* **WORK INSTRUCTIONS**
Reproduce the lawn care text below word for word, from "Warm Wet Weather" to "do about it.".

* **TEXT PROVIDED**
========

Those are the facts, folks.  Our landscapes will struggle through the heat.  Keep an eye on your pets when they are outdoors and check on your elderly neighbors.  The extreme heat will not last forever.

Thanks,

The AA Tex Lawn Team

Tuesday, May 29, 2012

Warm Wet Weather and Fungus in Your Lawn

Closeup of Brown Patch
It has been a wet, warm start to the spring and summer season in the Charlotte region. With recent nightly storms, we wanted to inform you about the earlier than normal turf fungus outbreak. Our technicians have been seeing fungus this week which is several weeks earlier than normal. We want you to be aware. You should inspect your turf to see if it is being affected. Although some lawns won't have turf fungus, many already do. Here is some more information about lawn disease and what to do about it.

For fungus to flourish, you need three components: a disease organism (like a fungus), a host (your turf), and environment (temperature, moisture, and humidity). When these three components are present, brown patch
Brown Patch Fungus in turf
and dollar spot (the two diseases we encounter most) run rampant. Dollar spot is considered a foliar disease while brown patch is both a foliar and root disease. Left untreated, these two turf diseases can do a lot of damage to your lawn.

Disease is most commonly found in thick lawns, where moisture sits on the plant for more than twelve hours without drying out. However, it can still attack your lawn even if you don't have thick turf. If you have shady areas of your lawn that the sun cannot reach to dry out, or if air flow is limited in areas of your lawn, disease will attack quickly. Disease can spread through your lawn in many different ways, including mowers, traffic, and even rain. It can commonly be confused with drought stress in the latter part of the summer.

========

* **INPUT DATA**
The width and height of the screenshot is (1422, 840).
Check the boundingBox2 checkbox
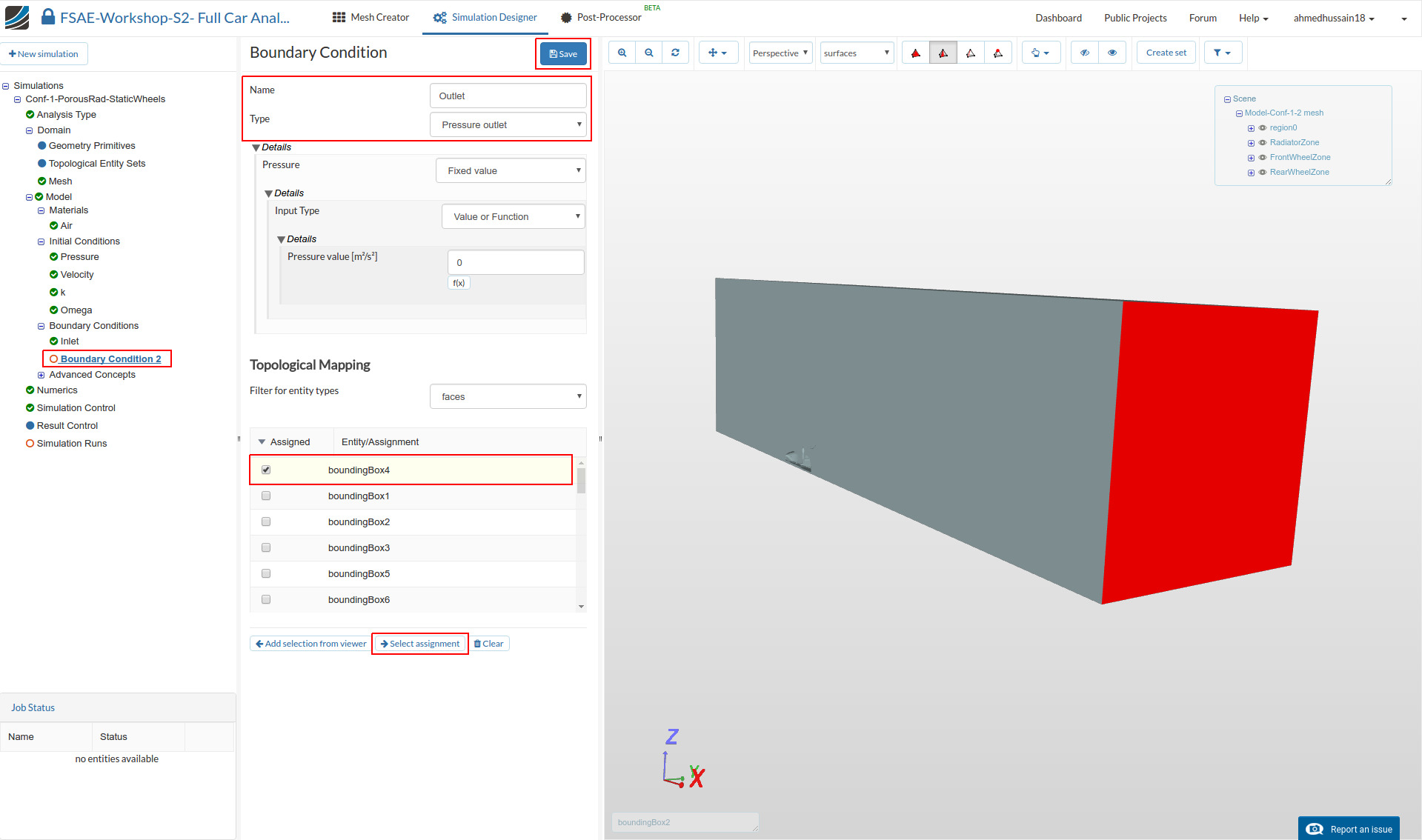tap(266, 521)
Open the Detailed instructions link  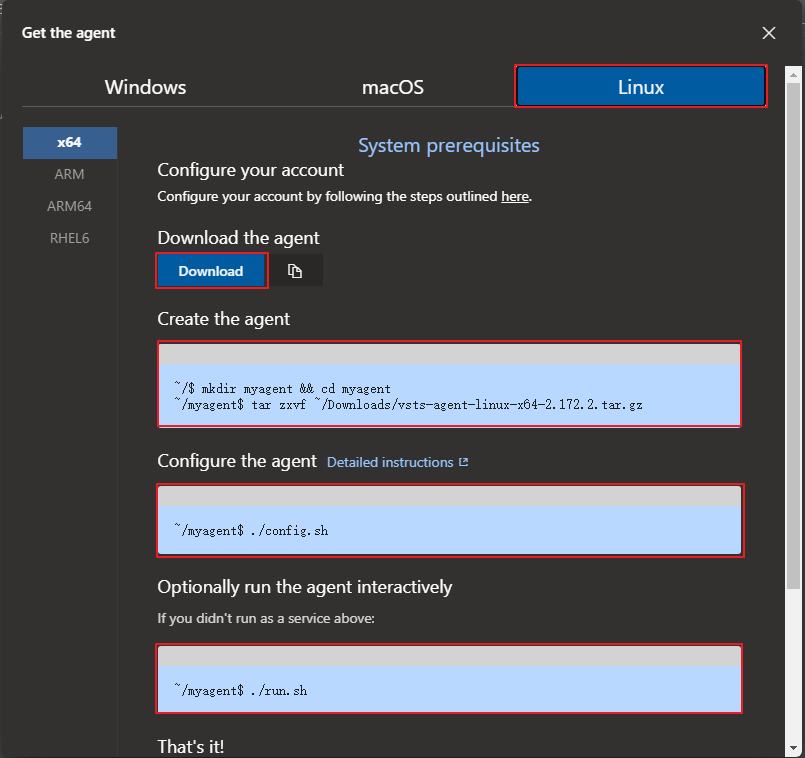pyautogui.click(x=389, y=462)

========

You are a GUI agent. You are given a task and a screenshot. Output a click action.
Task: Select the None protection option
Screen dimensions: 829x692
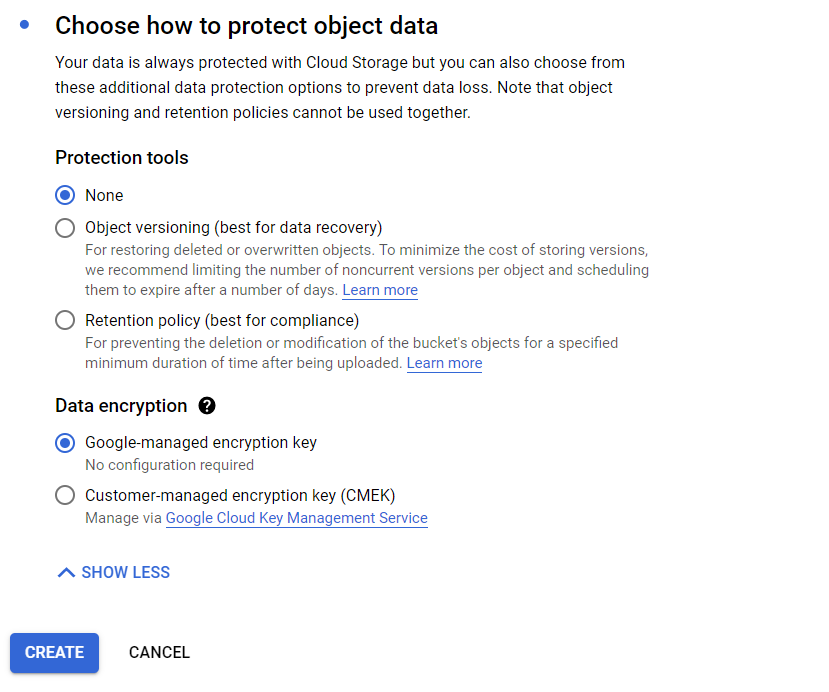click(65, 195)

========

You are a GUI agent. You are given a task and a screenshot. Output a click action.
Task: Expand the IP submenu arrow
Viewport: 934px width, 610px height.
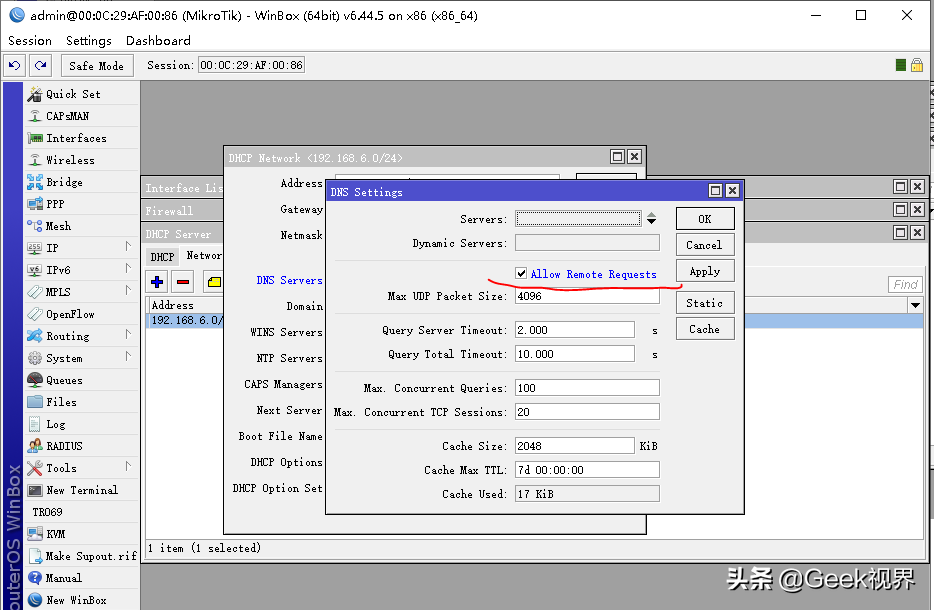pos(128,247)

========

* **OUTPUT FOR THIS TASK**
Warm Wet Weather and Fungus in Your Lawn

Closeup of Brown Patch
It has been a wet, warm start to the spring and summer season in the Charlotte region. With recent nightly storms, we wanted to inform you about the earlier than normal turf fungus outbreak. Our technicians have been seeing fungus this week which is several weeks earlier than normal. We want you to be aware. You should inspect your turf to see if it is being affected. Although some lawns won't have turf fungus, many already do. Here is some more information about lawn disease and what to do about it.